**Work required:**
What is needed is an exact transcription of the line containing "Select the 1MHz horizontal axis label" and every line after it through the end of the entries below, with no pictures.
==== Material to process ====
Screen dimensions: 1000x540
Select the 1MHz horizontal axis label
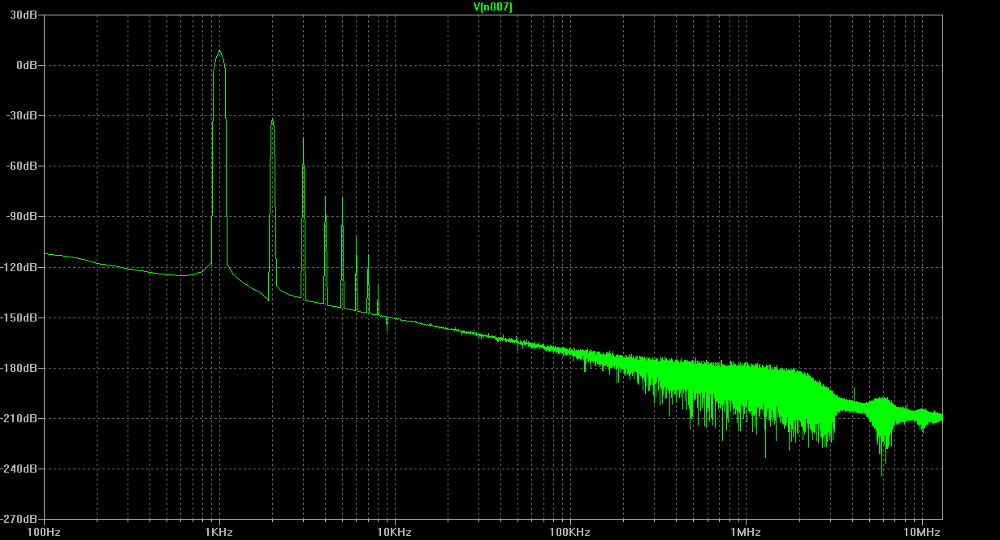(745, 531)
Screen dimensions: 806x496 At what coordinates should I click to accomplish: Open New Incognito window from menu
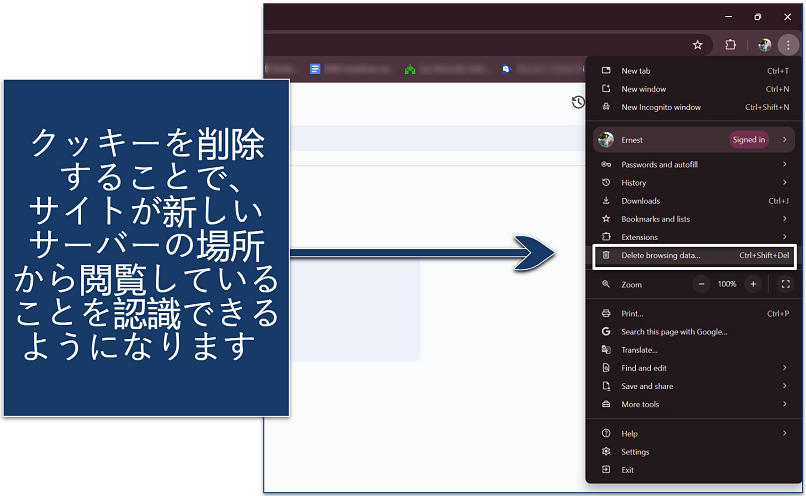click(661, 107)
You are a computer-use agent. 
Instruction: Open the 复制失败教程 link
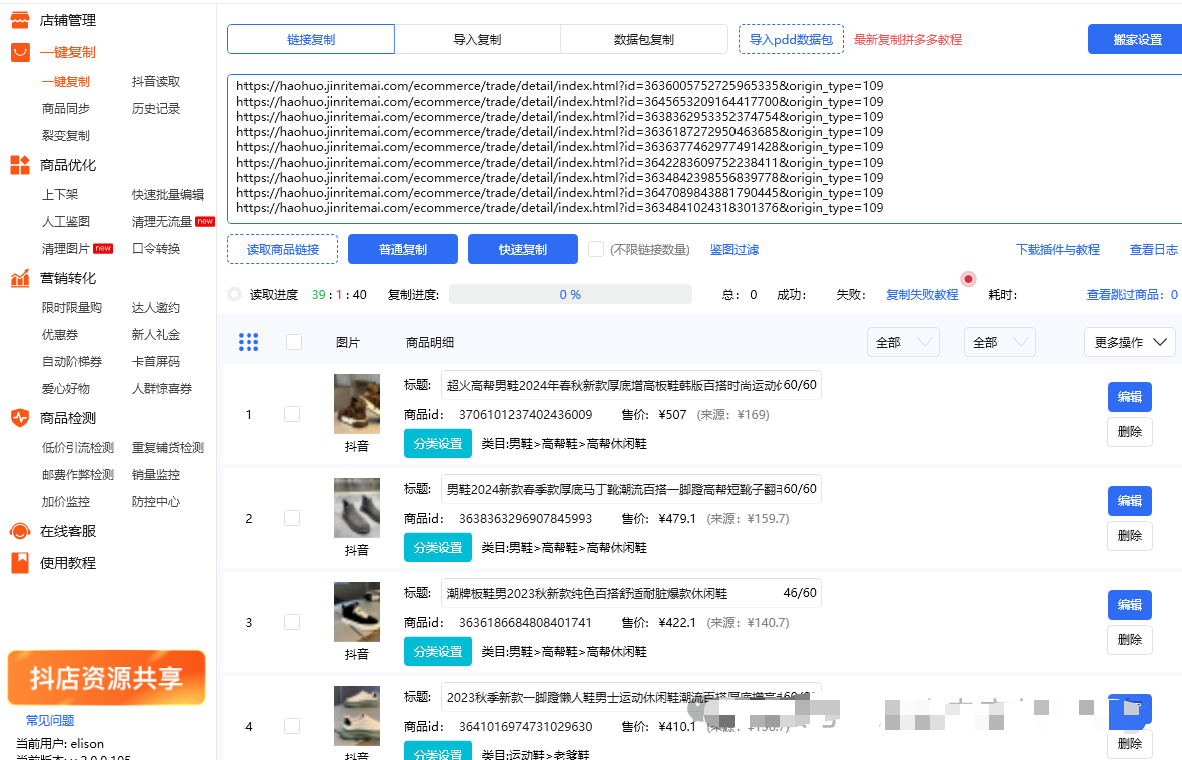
====
**Reply:**
Select the 1MHz horizontal axis label
(745, 531)
Screen dimensions: 806x496 At what coordinates should I click to accomplish: Open New Incognito window from menu
click(661, 107)
You are a computer-use agent. 
Instruction: Open the 复制失败教程 link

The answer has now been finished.